» **Task description**:
Can you copy out the entire Kubernetes pod troubleshooting text below, reproducing every line without changes?

» **Selected text**:
================
Error - Container exited with error ❌

# Check exit code and reason
kubectl describe pod -n <namespace> <pod-name> | grep -A5 "State:"

# Check logs
kubectl logs -n <namespace> <pod-name> --previous

# Common exit codes:
# 0 - Success
# 1 - General error
# 137 - SIGKILL (OOM killed)
# 143 - SIGTERM (terminated)

OOMKilled - Out of memory ❌

# Check for OOM in events
kubectl get events -A | grep -i "OOMKilled"

# Check pod memory limits
kubectl describe pod -n <namespace> <pod-name> | grep -A10 "Limits:"

# Check actual memory usage
kubectl top pod -n <namespace> <pod-name>

# Fix: Increase memory limits
kubectl edit deployment -n <namespace> <deployment-name>
# Increase resources.limits.memory and resources.requests.memory

Systematic Troubleshooting

Step 1: Get Pod Details

# Get pod status
kubectl get pod -n <namespace> <pod-name>

# Get full pod description
kubectl describe pod -n <namespace> <pod-name>

# Check pod YAML
kubectl get pod -n <namespace> <pod-name> -o yaml

# Check pod events
kubectl get events -n <namespace> --field-selector involvedObject.name=<pod-name>

Step 2: Check Logs

# Current logs
kubectl logs -n <namespace> <pod-name>

# Previous logs (if crashed)
================
» **Data listing**:

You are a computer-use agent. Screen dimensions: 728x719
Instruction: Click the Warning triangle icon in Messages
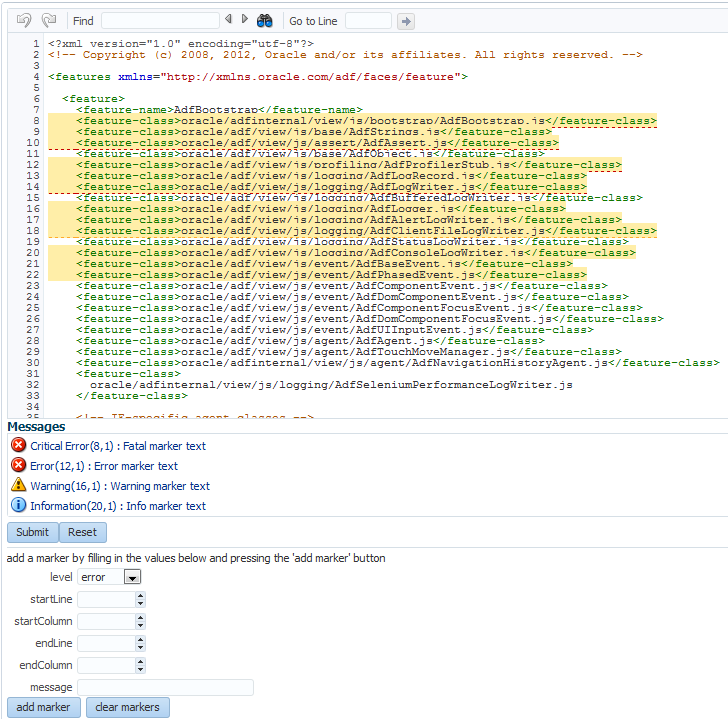click(18, 485)
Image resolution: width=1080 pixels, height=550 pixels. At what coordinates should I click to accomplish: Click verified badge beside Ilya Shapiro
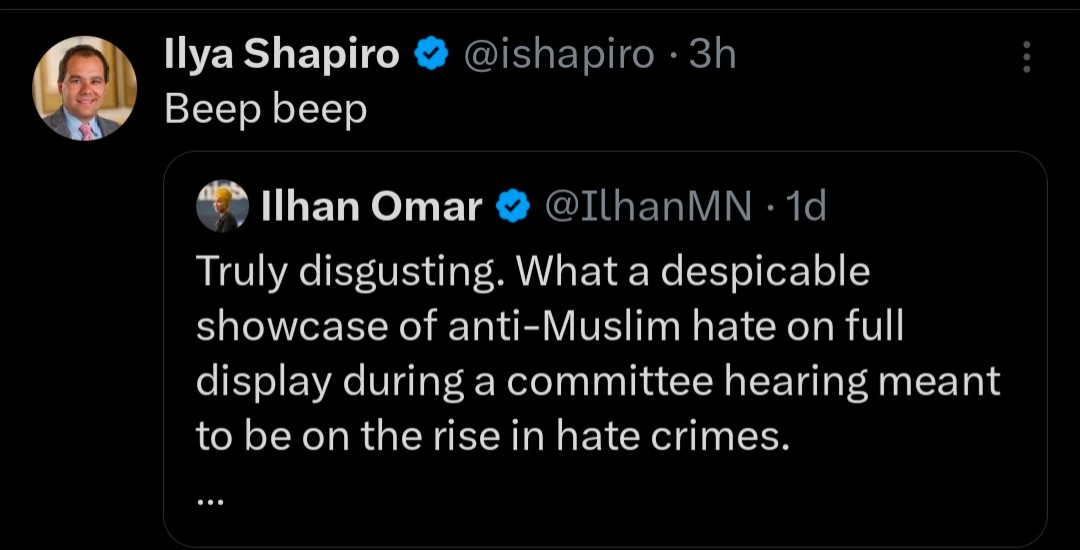click(430, 55)
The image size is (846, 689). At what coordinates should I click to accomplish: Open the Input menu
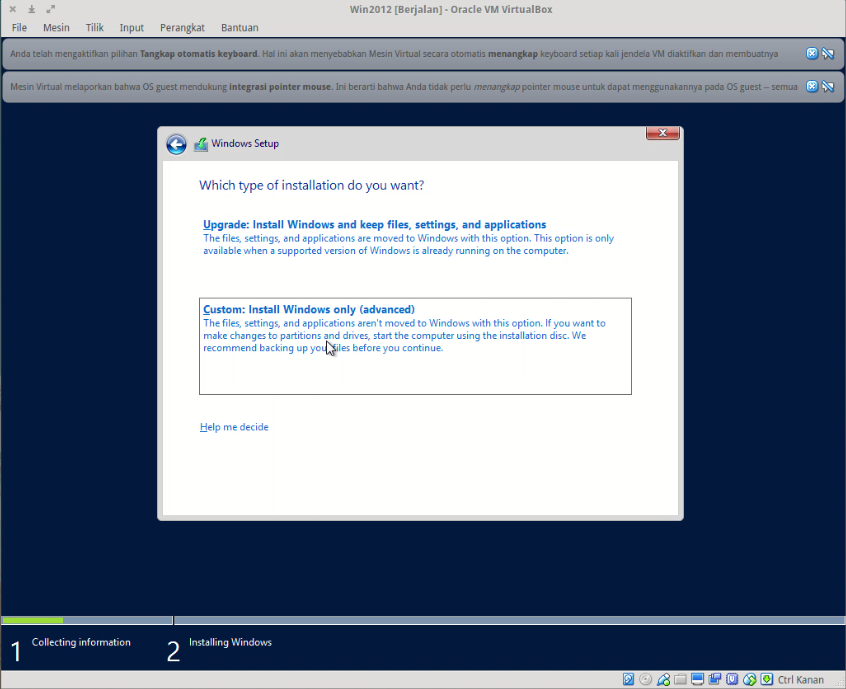pos(131,27)
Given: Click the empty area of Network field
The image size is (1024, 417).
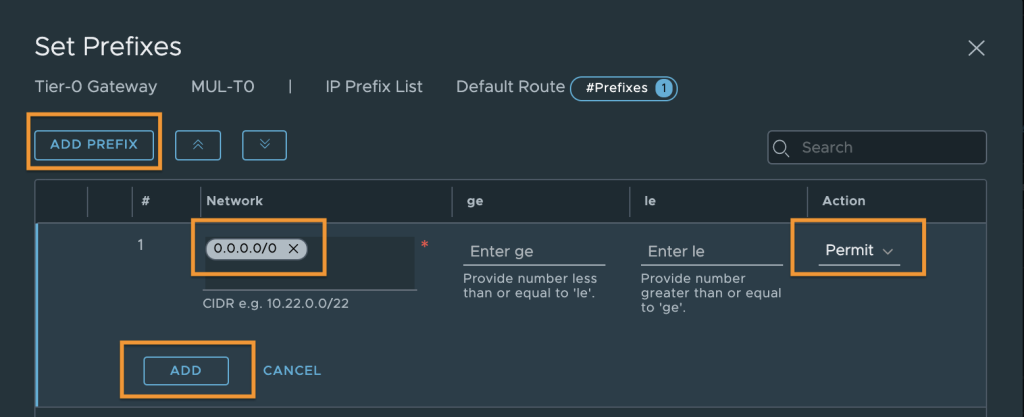Looking at the screenshot, I should pos(360,264).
================
» **Solved problem**:
Error - Container exited with error ❌

# Check exit code and reason
kubectl describe pod -n <namespace> <pod-name> | grep -A5 "State:"

# Check logs
kubectl logs -n <namespace> <pod-name> --previous

# Common exit codes:
# 0 - Success
# 1 - General error
# 137 - SIGKILL (OOM killed)
# 143 - SIGTERM (terminated)

OOMKilled - Out of memory ❌

# Check for OOM in events
kubectl get events -A | grep -i "OOMKilled"

# Check pod memory limits
kubectl describe pod -n <namespace> <pod-name> | grep -A10 "Limits:"

# Check actual memory usage
kubectl top pod -n <namespace> <pod-name>

# Fix: Increase memory limits
kubectl edit deployment -n <namespace> <deployment-name>
# Increase resources.limits.memory and resources.requests.memory

Systematic Troubleshooting

Step 1: Get Pod Details

# Get pod status
kubectl get pod -n <namespace> <pod-name>

# Get full pod description
kubectl describe pod -n <namespace> <pod-name>

# Check pod YAML
kubectl get pod -n <namespace> <pod-name> -o yaml

# Check pod events
kubectl get events -n <namespace> --field-selector involvedObject.name=<pod-name>

Step 2: Check Logs

# Current logs
kubectl logs -n <namespace> <pod-name>

# Previous logs (if crashed)